Selected passage —
↓↓↓

More angry than Stephen Carter, more pragmatic and compassionate than Shelby Steele, more forward-looking than Stanley Crouch, McWhorter represents an original and provocative point of view. With Losing the Race, a bold new voice rises among black intellectuals.

------------

And thanks for the rep guys, glad you enjoy the video...

Link didn't work, but yeah that's the book. I borrowed it from the library but I'm only about 60 pages in so far. Definitely saying things that don't get expressed publicly about how there are some black people who are fukking up the cause.

I read Losing the Race and some of McWhorter's other stuff when it first came out in the late 90s and early 2000s. He is a smart guy and I am happy he has outside knowledge (linguistics) besides just talking race issues so he isn't a one trick pony. Some parts of the book I strongly disagreed with though. I guess in order of agreement I would say the anti-intellectualism, victimization, separatism themes.

Talking about the need to enhance intellectual achievement in our community is pretty vital and there are unfortunately a lot of trends (not cool to be smart, smart people being teased, overemphasis on sports) that need to be brought out and tackled. For that reason alone this book needed to be written. As I read and re-read it though, I was disappointed in how anecdotal his book was.

He puts all the blame for these trends on Blacks not wanting to 'Act White' (which ties into his later separatist theme). I mean some kids are probably teased like that but basing a sociological conclusion that sweeping on a simplification of oppositional identity? It pretty much blames anti-intellectualism on Black people not trying 'hard enough' and not being compliant enough to integrate.

He talks about how his Black students in his class didn't put as much effort in. Ok, that's not good but to turn that into a narrative of all Blacks and their achievement is a bit specious. He makes it sound like without a few exceptions, regardless of class, Blacks don't have academic priorities where I would say it is heavily stratified with some doing real well. Again though, I wouldn't have cared much about this without the rest of the book.

My biggest disappointment was him taking the popular and shortsighted view that reduces Blacks interactions in politics and society to victimization (we complain and feel like victims) and our supposed separatism (Blacks are separating themselves from the mainstream; not the other way around). It is pretty much the standard conservative talking point to dismiss Black petitions and complaints and that he elevates it into some kind of grand theory about how the Black masses operate--to the extent he condones racial profiling and says he feels no sense of accomplishment (a professor at Berkeley at the time!) because of affirmative action--I was like, ok dude.

↑↑↑

Given records —
↓↓↓

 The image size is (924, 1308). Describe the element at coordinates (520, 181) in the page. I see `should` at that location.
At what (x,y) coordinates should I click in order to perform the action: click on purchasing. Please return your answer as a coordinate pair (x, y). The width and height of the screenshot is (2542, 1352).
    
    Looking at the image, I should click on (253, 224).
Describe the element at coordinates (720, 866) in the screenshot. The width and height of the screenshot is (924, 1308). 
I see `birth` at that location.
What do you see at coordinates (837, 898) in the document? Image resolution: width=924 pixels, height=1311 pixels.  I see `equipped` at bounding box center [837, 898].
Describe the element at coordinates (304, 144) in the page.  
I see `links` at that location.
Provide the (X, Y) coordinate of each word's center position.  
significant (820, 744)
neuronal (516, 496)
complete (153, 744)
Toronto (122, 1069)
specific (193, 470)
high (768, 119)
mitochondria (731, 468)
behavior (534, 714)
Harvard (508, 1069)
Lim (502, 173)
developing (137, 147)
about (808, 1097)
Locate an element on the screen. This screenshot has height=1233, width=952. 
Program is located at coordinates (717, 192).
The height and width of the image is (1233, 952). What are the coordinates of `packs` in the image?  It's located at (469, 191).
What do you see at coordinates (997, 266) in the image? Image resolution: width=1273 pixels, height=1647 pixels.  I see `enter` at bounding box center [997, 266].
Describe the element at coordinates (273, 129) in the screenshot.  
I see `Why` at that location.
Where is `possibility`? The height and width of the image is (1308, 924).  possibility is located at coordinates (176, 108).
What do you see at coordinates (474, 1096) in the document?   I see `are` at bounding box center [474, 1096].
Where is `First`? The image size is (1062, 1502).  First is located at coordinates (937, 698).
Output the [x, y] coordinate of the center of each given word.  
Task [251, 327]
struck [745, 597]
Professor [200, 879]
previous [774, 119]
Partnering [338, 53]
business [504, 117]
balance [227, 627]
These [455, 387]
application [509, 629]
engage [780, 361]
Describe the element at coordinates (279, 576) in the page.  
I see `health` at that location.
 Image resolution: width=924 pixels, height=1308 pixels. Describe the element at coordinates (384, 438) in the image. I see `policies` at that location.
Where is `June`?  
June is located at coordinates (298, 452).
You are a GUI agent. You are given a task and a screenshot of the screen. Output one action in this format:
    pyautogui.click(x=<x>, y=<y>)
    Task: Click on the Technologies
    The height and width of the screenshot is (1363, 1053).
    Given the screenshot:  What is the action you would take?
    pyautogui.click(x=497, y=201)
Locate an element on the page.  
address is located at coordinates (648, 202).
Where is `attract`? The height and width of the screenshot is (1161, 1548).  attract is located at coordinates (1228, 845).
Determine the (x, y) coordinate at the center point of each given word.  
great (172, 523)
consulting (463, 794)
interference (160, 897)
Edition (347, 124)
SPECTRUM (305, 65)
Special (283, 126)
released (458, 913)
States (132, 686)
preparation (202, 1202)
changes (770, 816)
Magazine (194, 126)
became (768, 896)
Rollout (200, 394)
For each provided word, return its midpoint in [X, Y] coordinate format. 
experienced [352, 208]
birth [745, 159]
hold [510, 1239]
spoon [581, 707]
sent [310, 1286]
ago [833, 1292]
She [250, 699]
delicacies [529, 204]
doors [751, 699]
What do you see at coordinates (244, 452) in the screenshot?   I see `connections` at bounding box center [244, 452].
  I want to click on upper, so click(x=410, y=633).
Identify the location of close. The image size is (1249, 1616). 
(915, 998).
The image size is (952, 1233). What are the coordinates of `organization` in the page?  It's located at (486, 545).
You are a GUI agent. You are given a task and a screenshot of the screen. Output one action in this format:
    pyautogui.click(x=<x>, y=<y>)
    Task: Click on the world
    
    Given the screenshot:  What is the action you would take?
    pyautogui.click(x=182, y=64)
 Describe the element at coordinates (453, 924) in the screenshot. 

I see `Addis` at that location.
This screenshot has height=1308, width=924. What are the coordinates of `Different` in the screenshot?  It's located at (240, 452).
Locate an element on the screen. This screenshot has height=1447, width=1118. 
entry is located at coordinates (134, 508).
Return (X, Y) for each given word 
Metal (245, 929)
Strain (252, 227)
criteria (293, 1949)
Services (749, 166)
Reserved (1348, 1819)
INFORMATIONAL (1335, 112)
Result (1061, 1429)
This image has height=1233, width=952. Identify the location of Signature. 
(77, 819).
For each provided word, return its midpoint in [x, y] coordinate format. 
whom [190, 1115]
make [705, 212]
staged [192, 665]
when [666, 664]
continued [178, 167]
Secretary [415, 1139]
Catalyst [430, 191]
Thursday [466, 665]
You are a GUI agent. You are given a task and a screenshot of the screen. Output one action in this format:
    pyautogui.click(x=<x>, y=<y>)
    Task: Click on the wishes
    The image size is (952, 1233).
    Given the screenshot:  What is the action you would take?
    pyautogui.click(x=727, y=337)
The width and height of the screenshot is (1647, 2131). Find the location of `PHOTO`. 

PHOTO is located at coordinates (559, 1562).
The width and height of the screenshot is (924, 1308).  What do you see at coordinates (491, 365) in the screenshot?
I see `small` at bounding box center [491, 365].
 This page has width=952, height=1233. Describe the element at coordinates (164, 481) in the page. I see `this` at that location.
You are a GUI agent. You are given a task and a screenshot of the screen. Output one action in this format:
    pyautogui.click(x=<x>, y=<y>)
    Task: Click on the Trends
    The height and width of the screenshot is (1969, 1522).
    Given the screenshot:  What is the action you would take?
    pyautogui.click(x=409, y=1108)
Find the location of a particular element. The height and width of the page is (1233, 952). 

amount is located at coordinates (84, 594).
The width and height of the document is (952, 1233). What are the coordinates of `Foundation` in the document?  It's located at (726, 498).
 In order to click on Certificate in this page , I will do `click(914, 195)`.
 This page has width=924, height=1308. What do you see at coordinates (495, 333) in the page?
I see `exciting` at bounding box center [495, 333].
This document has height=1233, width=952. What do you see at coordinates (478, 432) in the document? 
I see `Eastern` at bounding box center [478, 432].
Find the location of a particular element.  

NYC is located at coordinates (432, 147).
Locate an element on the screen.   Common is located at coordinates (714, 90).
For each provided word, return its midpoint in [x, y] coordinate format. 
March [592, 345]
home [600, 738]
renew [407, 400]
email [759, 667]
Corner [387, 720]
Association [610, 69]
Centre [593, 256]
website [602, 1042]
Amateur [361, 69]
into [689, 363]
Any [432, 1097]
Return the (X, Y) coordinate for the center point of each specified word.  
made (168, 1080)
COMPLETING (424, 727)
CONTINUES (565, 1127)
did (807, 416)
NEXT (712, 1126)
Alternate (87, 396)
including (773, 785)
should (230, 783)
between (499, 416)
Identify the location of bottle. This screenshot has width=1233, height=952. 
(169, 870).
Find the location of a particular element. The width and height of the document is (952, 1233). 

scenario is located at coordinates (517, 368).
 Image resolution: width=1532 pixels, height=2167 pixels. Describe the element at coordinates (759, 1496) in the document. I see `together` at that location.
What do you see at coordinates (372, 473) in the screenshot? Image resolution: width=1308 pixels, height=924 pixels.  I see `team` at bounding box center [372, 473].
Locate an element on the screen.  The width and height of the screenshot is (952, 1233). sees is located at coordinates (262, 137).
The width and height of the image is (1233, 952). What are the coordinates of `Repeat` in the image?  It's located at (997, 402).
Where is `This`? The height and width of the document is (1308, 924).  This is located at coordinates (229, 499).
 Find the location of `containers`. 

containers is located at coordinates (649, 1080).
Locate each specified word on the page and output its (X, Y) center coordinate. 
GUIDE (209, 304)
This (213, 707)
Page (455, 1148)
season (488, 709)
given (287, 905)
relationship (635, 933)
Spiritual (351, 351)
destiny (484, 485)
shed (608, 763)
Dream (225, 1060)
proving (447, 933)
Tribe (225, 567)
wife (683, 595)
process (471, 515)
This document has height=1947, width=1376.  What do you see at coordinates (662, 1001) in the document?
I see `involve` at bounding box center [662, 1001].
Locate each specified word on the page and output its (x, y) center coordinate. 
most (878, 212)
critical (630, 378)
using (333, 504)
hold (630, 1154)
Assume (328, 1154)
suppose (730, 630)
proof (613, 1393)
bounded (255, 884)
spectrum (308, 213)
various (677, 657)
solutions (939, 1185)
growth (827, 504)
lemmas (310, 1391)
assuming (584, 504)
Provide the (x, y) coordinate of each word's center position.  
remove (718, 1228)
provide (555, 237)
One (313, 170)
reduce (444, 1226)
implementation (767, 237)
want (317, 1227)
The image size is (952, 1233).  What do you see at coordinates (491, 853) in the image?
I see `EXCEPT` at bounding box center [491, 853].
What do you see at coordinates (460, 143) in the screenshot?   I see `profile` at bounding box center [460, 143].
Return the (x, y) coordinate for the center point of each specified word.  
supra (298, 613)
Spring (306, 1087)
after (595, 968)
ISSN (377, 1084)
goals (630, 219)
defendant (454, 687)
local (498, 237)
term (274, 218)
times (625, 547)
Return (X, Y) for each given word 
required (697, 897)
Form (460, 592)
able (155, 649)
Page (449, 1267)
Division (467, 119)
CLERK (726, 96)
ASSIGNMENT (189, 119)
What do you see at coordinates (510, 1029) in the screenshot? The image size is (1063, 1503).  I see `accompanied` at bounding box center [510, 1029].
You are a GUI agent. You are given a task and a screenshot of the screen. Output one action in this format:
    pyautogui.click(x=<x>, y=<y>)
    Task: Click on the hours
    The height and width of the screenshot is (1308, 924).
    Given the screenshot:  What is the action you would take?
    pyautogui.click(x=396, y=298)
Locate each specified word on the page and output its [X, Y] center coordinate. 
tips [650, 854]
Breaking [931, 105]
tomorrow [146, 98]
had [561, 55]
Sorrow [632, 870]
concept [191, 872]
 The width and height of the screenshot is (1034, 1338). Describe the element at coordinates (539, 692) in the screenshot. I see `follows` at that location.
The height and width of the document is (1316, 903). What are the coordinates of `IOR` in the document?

↑↑↑

Prompt —
Please answer these questions about the forum discussion of Losing the Race:
(a) How far into the borrowed library copy is the reader who says the book expresses things not said publicly?
(b) What field outside race issues is McWhorter credited with knowing?
(c) Where was McWhorter a professor at the time, according to the last paragraph?

Solution to the problem —
(a) About 60 pages.
(b) Linguistics.
(c) Berkeley.